TASK ::
In the records below, begin at the line that has "Select the LONG label under the phase tracker" and stop after the line that has "Image resolution: width=734"; quote those lines verbatim and nothing more.

EXTRACTED RECORDS ::
================================

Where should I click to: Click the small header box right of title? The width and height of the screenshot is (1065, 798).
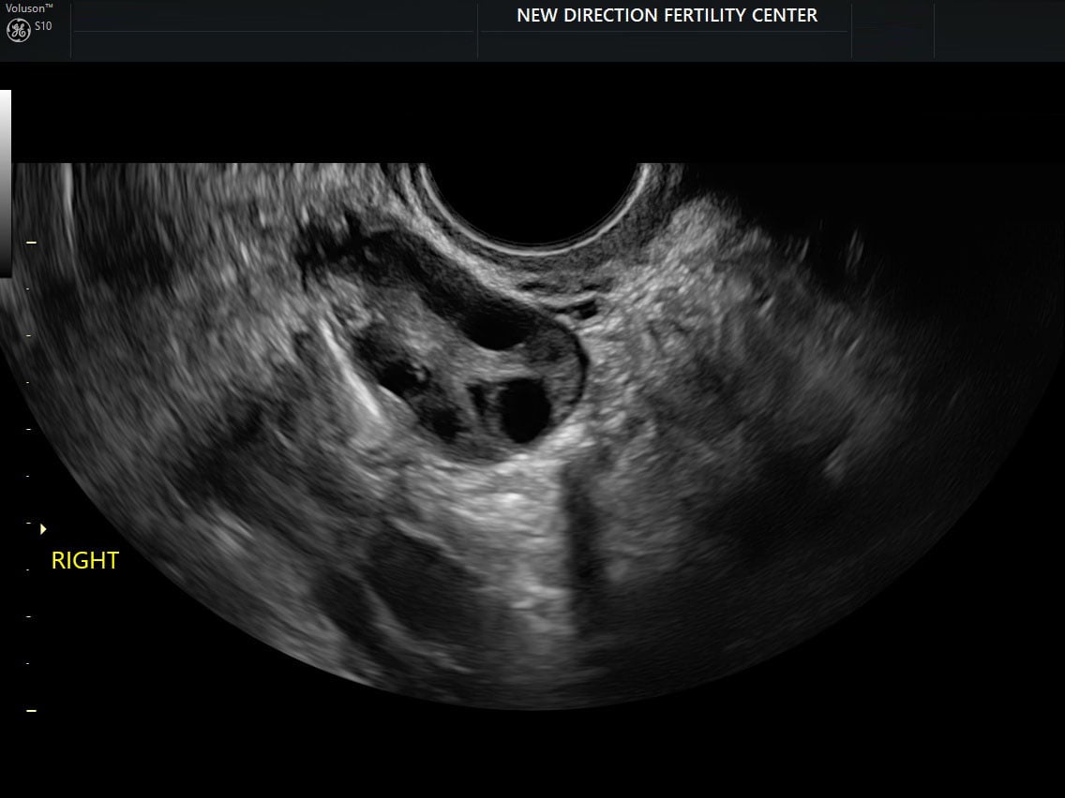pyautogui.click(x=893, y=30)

================================

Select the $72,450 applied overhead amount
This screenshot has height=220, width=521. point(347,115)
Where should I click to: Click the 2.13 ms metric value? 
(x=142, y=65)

================================

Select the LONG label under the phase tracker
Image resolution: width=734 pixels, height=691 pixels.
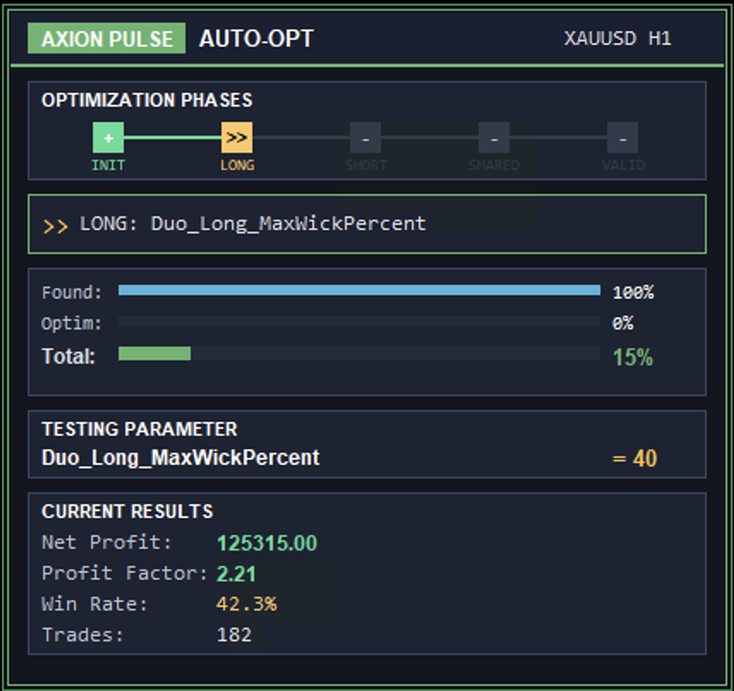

================================

ANSWER SPACE ::
Select the LONG label under the phase tracker
Image resolution: width=734 pixels, height=691 pixels.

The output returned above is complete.